But you can of course view the item in real life here at Guildhall Library!

092Don’t forget to visit Guildhall Art Gallery’s striking exhibition of images depicting Tower Bridge throughout the years: 120 Years of Tower Bridge (1894-2014). Paintings, illustrations and photographs show how artists have perceived London’s iconic bridge over the last 120 years, and some engineering plans and ephemera are also on display. You can read London Historians’ excellent review of the exhibition here

Charles Pears (1873-1958), Blitz. Our London Docks, 1940, oil on canvas. Guildhall Art Gallery, City of London.

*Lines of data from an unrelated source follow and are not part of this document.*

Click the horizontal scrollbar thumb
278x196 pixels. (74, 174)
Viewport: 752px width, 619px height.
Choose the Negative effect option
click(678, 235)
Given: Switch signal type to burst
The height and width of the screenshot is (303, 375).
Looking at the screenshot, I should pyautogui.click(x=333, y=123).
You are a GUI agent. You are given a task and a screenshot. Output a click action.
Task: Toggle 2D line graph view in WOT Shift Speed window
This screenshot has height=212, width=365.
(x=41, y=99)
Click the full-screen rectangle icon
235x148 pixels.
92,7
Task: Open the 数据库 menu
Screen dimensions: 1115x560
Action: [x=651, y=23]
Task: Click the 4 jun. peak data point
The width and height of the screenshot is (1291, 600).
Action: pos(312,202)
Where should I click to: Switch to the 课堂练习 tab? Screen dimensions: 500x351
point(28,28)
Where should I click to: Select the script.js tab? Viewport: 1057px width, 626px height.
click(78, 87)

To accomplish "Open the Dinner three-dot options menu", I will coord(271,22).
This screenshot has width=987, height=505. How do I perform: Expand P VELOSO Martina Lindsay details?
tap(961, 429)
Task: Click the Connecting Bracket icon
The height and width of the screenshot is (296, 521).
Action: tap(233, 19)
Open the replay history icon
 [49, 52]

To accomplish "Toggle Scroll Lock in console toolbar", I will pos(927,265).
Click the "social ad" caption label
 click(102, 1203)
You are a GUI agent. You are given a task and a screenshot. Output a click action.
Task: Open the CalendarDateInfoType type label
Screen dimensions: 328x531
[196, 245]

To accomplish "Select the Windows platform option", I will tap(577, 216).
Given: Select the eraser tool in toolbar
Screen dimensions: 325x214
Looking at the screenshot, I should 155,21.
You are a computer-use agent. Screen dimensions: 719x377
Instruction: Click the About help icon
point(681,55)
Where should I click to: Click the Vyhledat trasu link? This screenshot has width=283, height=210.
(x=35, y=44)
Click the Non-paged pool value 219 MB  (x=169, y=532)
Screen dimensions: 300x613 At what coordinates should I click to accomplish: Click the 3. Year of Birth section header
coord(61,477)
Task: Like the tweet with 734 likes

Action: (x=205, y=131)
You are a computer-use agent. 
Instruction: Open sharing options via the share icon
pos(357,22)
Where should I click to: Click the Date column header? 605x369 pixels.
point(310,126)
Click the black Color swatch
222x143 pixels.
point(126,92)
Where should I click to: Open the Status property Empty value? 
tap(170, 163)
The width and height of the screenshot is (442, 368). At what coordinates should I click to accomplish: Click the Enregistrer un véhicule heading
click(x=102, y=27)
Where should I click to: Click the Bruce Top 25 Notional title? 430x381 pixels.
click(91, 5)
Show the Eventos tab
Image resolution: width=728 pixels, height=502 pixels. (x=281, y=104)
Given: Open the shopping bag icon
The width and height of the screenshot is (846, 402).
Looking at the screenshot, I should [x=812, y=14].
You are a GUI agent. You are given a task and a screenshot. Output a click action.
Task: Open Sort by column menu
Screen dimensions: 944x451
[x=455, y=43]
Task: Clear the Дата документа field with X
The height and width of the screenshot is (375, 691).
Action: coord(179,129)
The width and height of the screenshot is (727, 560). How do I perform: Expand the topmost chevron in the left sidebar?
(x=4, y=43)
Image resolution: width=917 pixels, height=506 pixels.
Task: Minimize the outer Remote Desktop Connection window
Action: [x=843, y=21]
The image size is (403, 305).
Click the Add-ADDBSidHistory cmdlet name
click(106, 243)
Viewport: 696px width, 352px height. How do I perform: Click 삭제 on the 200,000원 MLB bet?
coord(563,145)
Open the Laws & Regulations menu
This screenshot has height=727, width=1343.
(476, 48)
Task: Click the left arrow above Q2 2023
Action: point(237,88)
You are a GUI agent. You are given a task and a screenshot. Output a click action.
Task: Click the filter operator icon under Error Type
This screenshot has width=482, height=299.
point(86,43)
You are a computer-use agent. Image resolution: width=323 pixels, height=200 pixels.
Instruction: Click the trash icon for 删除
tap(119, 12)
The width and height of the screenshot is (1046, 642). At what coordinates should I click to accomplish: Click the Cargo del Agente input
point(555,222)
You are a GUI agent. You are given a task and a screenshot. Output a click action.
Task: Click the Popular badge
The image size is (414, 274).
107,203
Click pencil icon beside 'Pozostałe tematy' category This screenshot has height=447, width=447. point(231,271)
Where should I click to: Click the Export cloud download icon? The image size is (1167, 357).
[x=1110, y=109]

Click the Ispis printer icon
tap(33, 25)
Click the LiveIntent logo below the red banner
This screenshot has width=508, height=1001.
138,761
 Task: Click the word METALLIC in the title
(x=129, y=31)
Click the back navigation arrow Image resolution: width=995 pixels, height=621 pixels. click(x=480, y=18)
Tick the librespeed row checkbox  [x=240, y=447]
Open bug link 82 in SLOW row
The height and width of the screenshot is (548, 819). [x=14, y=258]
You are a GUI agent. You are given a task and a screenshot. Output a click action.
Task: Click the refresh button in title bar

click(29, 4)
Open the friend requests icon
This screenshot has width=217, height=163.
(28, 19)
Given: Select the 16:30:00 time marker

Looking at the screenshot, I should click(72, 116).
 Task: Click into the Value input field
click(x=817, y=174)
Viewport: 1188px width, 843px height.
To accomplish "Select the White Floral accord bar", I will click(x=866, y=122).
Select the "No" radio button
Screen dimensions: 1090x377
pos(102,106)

Charles Pears (1873-1958), ‘Blitz. Our London Docks’, 1940, oil on canvas. Guildhall Art Gallery, City of London. © The Artist’s Estate.

The exhibition is free and runs from 31 May to 30 June. And if you can’t make it in June the good news is that it is returning again during the Totally Thames festival, and will be on show from 12 September to early January 2015.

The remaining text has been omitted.